## [SOURCE DATA]
• • • • •
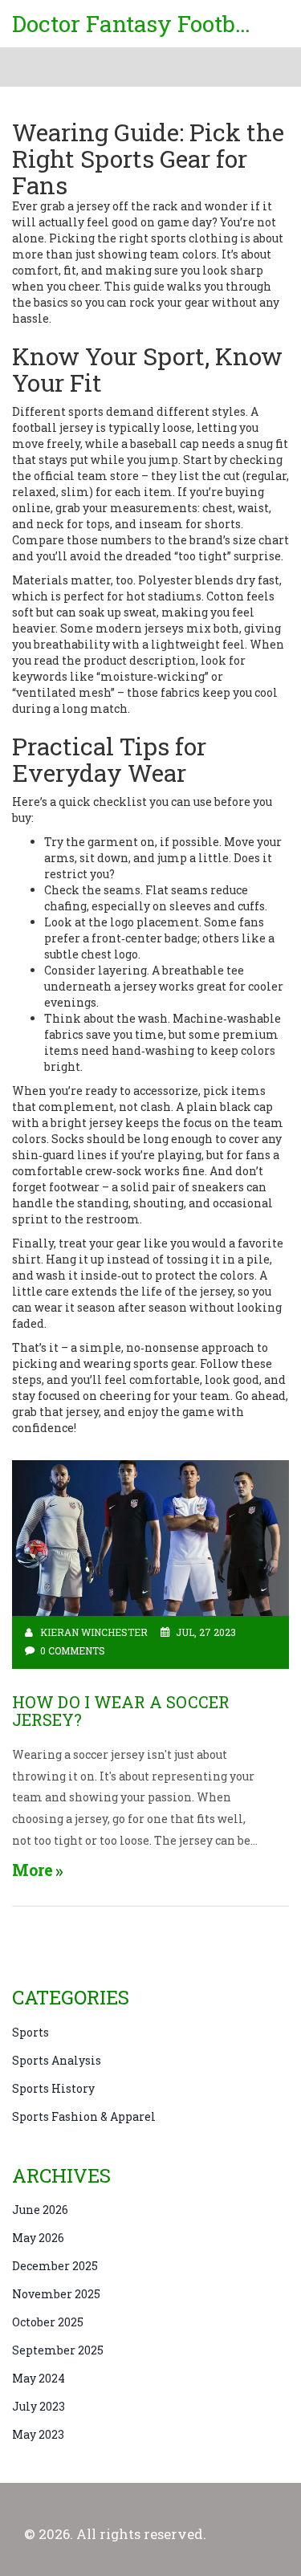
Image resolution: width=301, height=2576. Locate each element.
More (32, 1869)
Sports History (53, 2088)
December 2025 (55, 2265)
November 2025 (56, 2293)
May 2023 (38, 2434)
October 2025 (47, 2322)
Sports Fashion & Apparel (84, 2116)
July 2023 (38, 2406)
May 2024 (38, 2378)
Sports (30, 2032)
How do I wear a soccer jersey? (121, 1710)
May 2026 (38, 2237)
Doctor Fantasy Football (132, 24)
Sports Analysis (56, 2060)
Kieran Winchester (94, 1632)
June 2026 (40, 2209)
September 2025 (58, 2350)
• • • • •
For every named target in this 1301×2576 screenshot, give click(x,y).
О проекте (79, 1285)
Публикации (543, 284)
• • • • •
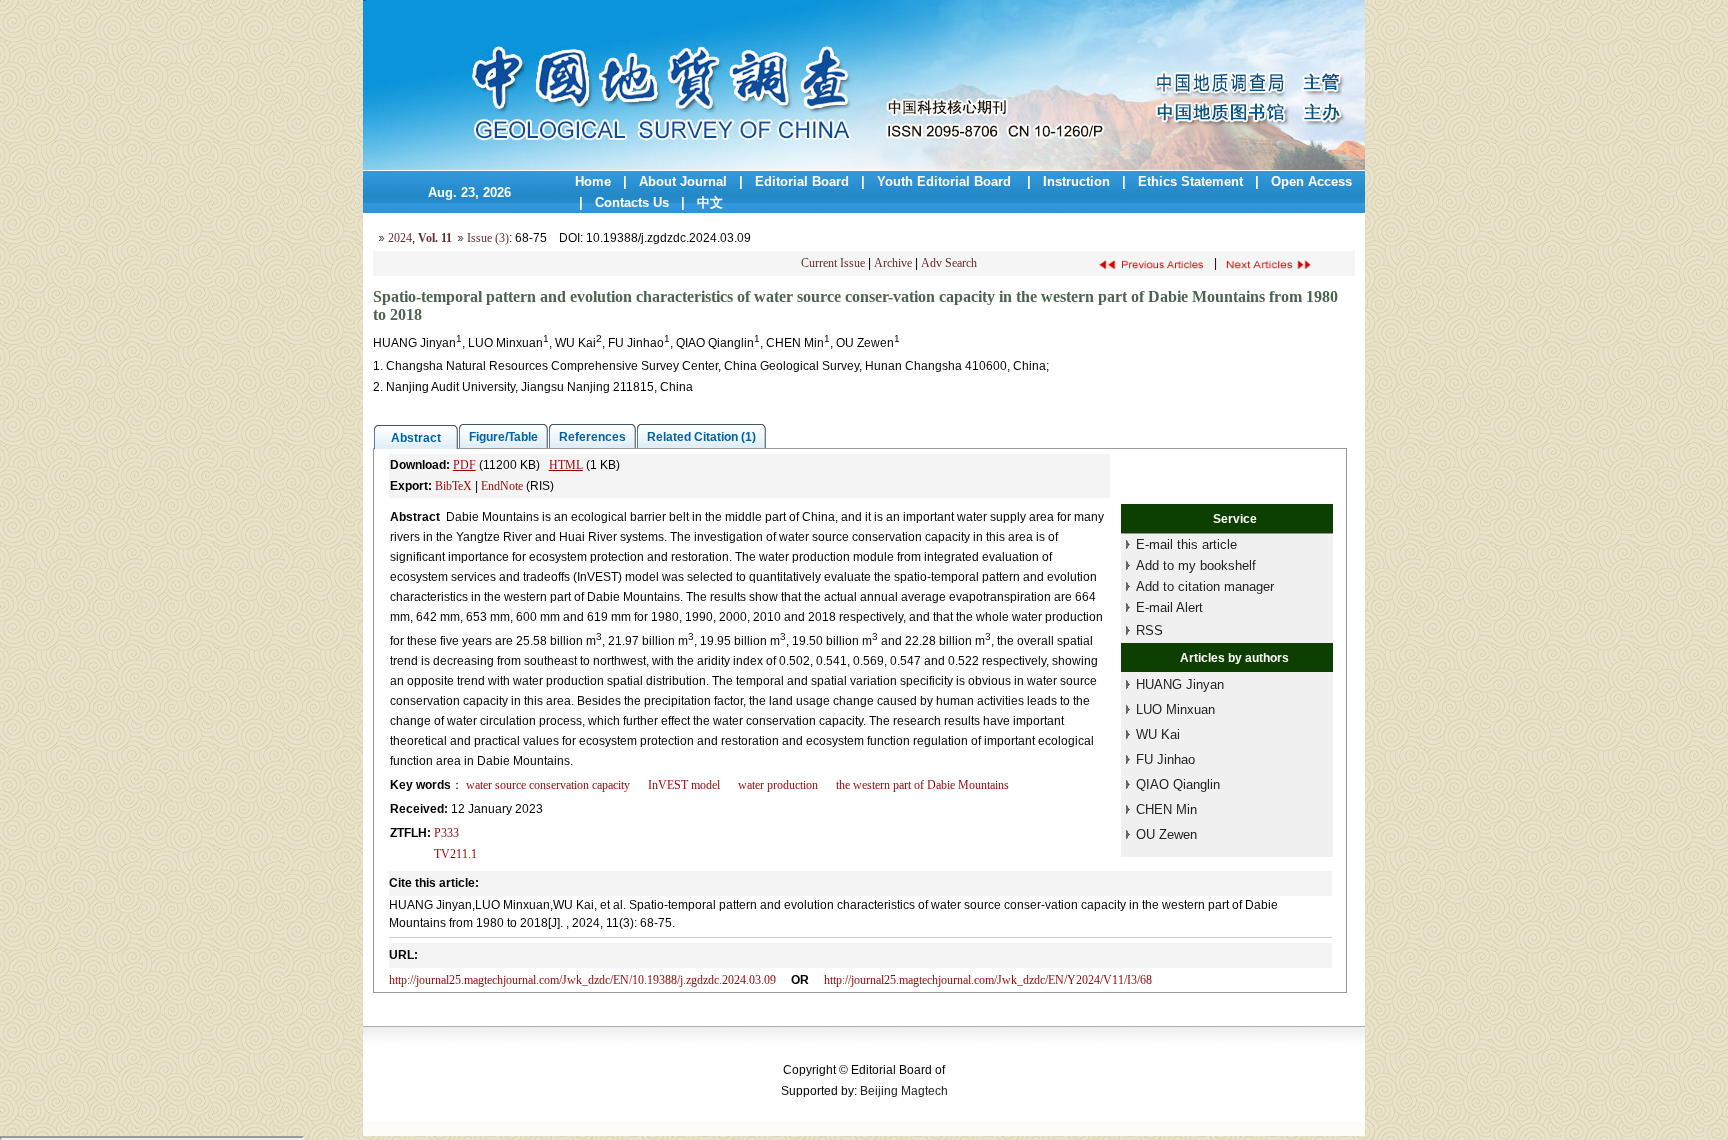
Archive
• • • • •
## [TRY IT]
Using the data above, reproduce exactly the lines from the line that contains "November 2025 (56, 2293)" through the line that contains "June 2026 (40, 2209)", including both.

## [EXERCISE RESULT]
November 2025 (56, 2293)
May 2023 (38, 2434)
October 2025 (47, 2322)
Sports Fashion & Apparel (84, 2116)
July 2023 (38, 2406)
May 2024 (38, 2378)
Sports (30, 2032)
How do I wear a soccer jersey? (121, 1710)
May 2026 (38, 2237)
Doctor Fantasy Football (132, 24)
Sports Analysis (56, 2060)
Kieran Winchester (94, 1632)
June 2026 (40, 2209)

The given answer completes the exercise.